Accountability for Affordability
Summary: Our city is becoming less affordable. The people of Seattle are generous, but they are feeling the cumulative financial burden of their taxes, rents, fees, and bills going up without seeing a better city. Many longtime residents and neighborhood businesses can no longer afford to stay. Accountability is needed to foster affordability. City officials must do more to prevent the demolition of affordable housing and the economic displacement of vulnerable people. Only a City Council producing fiscally responsible solutions can ensure that seniors, middle class families, small businesses, and all our neighbors can afford to stay and thrive in the city we all love. I have the public service experience, financial expertise from the private sector, and a deep background in affordable housing to get results.
Question: How can City Councilmembers help to make Seattle more affordable?
The City has become unaffordable for far too many residents. Wages for middle-class, non-tech jobs are relatively stagnant while taxes, fees, rents, and bills go up. Longtime residents, communities of color, neighborhood businesses, and many others can no longer afford to stay and that’s not right.
It’s important to acknowledge that affordability is more than just affordable housing. Affordability also means a City Hall that lives within its means and leverages its technology and proven strategies to solve problems instead of using the people and business community as an ATM. Only a City Council producing fiscally responsible solutions can ensure that seniors, middle-class families, and all our neighbors can afford to stay and thrive in the city we all love. City leaders must use your tax dollars wisely and efficiently so that we achieve the best results for everyone. The people of Seattle are generous, but they deserve elected officials who solve problems without driving us out of the city we love. Accountability fosters affordability.
I believe I am the only candidate with the city budget experience and commitment to accountability to make our city more affordable. My long career combines the fiscal rigor of the private sector with practical experience and results in local government.
It’s also important to give major new land use and housing policies time to work without thinking we need yet another policy. Those who supported over 25 upzones across the city for “mandatory housing affordability” and the citywide change to allow more accessory dwelling units (ADUs) should allow communities to absorb the changes to see if these massive new changes yield the affordability benefits predicted by their supporters.
Create and Preserve More Affordable Housing:
Former Mayor Ed Murray’s Housing Affordability and Livability Agenda (HALA) falls short on both affordability and livability. Here are my priorities for affordability:
Continue to Support the Successful Seattle Housing Levy:
Doubling an existing levy must be well-justified with tangible results. While I’ve never been afraid to raise questions about proposed tax increases, I supported doubling the Seattle Housing Levy because it has a track record of producing tangible results and because additional low-income housing is needed.

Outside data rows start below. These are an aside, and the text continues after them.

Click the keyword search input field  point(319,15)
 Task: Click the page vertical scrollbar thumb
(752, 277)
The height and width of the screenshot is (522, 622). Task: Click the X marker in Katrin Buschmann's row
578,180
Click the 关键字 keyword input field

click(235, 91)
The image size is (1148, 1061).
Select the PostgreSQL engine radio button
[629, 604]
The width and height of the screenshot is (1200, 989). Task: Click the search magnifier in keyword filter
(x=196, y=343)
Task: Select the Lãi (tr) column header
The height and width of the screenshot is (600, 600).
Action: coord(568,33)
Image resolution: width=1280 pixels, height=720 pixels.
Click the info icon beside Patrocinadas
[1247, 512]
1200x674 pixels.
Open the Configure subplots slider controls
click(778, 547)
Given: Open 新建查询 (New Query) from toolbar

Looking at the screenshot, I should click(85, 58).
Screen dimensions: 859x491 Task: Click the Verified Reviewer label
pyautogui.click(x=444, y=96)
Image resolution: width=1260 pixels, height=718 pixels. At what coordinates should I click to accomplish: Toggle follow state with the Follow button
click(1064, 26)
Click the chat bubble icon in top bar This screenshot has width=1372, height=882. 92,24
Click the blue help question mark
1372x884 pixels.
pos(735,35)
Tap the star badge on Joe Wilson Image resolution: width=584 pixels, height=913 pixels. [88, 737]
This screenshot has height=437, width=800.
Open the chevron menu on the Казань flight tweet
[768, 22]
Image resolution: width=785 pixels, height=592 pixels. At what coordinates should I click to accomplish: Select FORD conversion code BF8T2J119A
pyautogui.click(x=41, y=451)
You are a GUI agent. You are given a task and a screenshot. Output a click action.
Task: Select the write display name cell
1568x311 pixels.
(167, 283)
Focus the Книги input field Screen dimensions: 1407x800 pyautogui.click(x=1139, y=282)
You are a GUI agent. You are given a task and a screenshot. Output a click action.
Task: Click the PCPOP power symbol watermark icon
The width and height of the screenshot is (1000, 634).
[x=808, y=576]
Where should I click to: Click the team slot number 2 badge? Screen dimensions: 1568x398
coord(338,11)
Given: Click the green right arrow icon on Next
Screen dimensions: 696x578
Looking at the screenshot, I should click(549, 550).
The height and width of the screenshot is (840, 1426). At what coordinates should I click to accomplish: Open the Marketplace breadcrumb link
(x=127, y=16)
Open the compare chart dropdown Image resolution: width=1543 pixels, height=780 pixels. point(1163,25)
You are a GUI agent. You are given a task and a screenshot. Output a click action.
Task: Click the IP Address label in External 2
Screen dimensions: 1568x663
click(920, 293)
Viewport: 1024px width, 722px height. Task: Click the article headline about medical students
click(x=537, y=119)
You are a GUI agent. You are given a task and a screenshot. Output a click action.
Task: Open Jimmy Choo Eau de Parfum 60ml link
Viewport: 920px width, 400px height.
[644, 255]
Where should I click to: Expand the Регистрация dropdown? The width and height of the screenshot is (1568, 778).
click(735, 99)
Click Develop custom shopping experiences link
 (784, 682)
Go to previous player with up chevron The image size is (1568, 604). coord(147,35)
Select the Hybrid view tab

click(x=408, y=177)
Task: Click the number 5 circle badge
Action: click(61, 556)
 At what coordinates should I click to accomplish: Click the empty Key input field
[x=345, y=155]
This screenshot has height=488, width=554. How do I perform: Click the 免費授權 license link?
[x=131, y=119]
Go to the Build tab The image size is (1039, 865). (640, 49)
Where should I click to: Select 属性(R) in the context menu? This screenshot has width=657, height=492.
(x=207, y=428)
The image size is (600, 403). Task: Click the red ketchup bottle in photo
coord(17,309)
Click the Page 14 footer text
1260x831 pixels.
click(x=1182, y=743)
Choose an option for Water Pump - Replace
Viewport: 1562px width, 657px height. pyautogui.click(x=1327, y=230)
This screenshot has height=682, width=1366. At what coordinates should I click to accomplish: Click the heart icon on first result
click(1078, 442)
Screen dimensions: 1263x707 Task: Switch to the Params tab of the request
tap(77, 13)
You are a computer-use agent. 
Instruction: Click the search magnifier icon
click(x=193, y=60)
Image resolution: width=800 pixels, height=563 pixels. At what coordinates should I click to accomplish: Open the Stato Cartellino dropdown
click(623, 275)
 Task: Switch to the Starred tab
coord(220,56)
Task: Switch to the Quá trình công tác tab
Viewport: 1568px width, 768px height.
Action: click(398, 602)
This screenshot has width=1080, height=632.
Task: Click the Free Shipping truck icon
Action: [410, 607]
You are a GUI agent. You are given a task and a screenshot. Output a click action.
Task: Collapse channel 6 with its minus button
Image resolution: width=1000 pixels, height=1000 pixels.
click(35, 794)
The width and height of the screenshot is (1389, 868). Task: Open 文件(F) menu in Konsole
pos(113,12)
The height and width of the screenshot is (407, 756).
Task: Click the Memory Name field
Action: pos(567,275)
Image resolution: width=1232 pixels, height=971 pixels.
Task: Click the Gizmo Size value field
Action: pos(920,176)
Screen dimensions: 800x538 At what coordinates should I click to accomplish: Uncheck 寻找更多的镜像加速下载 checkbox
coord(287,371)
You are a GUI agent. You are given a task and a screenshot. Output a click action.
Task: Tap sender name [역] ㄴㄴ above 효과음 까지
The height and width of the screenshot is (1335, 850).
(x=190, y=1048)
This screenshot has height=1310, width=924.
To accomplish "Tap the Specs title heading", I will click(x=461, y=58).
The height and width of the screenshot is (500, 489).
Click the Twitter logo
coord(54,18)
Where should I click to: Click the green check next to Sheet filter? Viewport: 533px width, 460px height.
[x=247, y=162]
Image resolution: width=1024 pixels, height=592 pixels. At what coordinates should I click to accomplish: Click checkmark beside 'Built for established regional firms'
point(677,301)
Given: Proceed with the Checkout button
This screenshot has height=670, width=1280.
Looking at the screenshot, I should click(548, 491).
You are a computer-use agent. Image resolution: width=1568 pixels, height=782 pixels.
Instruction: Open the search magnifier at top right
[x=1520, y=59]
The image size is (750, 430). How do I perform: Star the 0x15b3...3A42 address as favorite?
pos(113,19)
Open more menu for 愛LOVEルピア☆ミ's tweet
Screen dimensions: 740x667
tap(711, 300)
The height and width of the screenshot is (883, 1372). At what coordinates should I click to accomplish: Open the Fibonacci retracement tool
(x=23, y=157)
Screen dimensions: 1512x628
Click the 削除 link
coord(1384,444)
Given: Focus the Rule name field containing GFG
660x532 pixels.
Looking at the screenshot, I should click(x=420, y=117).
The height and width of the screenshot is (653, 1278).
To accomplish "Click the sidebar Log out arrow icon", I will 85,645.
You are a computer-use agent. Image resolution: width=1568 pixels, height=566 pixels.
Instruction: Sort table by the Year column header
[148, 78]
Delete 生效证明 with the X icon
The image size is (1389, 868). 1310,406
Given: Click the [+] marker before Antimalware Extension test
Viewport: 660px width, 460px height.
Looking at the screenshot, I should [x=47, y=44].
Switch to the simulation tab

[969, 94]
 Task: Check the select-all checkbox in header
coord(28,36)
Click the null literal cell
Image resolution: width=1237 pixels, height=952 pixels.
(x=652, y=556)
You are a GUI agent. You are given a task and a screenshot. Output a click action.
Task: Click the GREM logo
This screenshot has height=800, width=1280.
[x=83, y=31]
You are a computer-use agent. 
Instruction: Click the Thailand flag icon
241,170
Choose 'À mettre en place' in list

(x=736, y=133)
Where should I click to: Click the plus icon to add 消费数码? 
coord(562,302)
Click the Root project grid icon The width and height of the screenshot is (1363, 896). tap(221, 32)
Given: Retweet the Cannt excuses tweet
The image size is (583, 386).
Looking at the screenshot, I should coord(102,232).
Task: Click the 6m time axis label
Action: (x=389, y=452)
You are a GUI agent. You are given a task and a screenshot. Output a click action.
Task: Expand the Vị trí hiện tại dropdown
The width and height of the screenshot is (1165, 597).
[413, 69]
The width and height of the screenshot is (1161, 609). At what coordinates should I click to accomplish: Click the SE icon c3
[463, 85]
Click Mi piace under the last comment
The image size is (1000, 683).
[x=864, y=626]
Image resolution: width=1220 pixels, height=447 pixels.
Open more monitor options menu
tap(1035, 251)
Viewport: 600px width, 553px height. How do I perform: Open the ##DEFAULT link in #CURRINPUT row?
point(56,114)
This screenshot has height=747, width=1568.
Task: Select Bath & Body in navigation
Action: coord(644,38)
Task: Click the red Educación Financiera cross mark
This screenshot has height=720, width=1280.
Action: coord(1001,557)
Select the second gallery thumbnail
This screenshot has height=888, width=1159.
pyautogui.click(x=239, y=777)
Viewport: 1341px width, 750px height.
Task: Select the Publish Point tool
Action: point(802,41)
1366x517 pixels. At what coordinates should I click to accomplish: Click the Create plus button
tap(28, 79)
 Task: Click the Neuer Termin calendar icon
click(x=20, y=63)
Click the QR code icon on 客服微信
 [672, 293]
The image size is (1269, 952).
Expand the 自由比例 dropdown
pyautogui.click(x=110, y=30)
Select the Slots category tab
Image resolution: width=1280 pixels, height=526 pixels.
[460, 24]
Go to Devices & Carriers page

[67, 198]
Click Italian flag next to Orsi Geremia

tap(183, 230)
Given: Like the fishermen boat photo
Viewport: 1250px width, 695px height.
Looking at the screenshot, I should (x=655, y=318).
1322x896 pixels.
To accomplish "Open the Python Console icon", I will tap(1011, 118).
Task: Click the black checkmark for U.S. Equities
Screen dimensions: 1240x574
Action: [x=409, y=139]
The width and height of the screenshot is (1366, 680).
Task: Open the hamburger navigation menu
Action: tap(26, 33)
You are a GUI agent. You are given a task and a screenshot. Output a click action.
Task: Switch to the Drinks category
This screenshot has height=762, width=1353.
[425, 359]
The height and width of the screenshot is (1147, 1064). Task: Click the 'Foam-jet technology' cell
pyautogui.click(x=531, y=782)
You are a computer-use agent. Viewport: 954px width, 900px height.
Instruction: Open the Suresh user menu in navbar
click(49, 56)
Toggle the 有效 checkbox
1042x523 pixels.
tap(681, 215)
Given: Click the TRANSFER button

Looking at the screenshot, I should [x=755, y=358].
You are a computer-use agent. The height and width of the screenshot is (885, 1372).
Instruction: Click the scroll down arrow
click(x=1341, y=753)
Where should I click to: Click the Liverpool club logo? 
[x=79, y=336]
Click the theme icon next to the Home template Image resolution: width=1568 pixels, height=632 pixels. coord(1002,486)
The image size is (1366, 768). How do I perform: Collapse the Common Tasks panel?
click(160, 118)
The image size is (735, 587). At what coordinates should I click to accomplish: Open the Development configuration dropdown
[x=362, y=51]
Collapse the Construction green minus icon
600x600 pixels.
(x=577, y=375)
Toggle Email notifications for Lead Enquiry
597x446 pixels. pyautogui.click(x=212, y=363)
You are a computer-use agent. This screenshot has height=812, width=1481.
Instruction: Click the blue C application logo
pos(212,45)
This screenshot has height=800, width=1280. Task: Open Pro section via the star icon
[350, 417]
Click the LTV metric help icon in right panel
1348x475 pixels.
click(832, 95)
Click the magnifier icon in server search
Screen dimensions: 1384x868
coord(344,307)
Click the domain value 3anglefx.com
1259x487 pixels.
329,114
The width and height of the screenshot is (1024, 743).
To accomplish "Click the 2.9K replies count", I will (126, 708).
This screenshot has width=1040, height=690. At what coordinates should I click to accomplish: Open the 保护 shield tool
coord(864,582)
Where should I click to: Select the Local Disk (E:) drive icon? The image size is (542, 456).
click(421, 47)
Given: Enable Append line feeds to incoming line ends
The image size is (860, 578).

Thanks to the generosity of Seattle voters and taxpayers, the Seattle Housing Levy has over the past several years funded over 13,000 affordable apartments for seniors, low- and moderate-wage workers, and formerly homeless individuals — plus provided homeownership assistance to more than 900 first-time low-income home buyers, and emergency rental assistance to more than 6,500 households.
Build Better, Faster, Cheaper Housing for the Homeless:
Encourage “Modular” Housing
Modular housing, which I recently inspected in Vancouver B.C., is built in a factory and assembled on site. It is attractive and high quality while costing less — and it is constructed much faster than traditional housing so we can get people experiencing homelessness into housing quickly. Ultimately, it should be built with union labor. Seattle and other cities in the region should expedite the permitting of modular housing.
Lower Land Costs
Rather than selling or giving away publicly owned “surplus” land (such as a utility substation no longer needed), city officials should use long-term leases to rent the land to low-income housing operators. Long-term leases of land lower the overall cost of a new housing project while enabling the public to retain public land and the operator to obtain bank financing to construct the housing.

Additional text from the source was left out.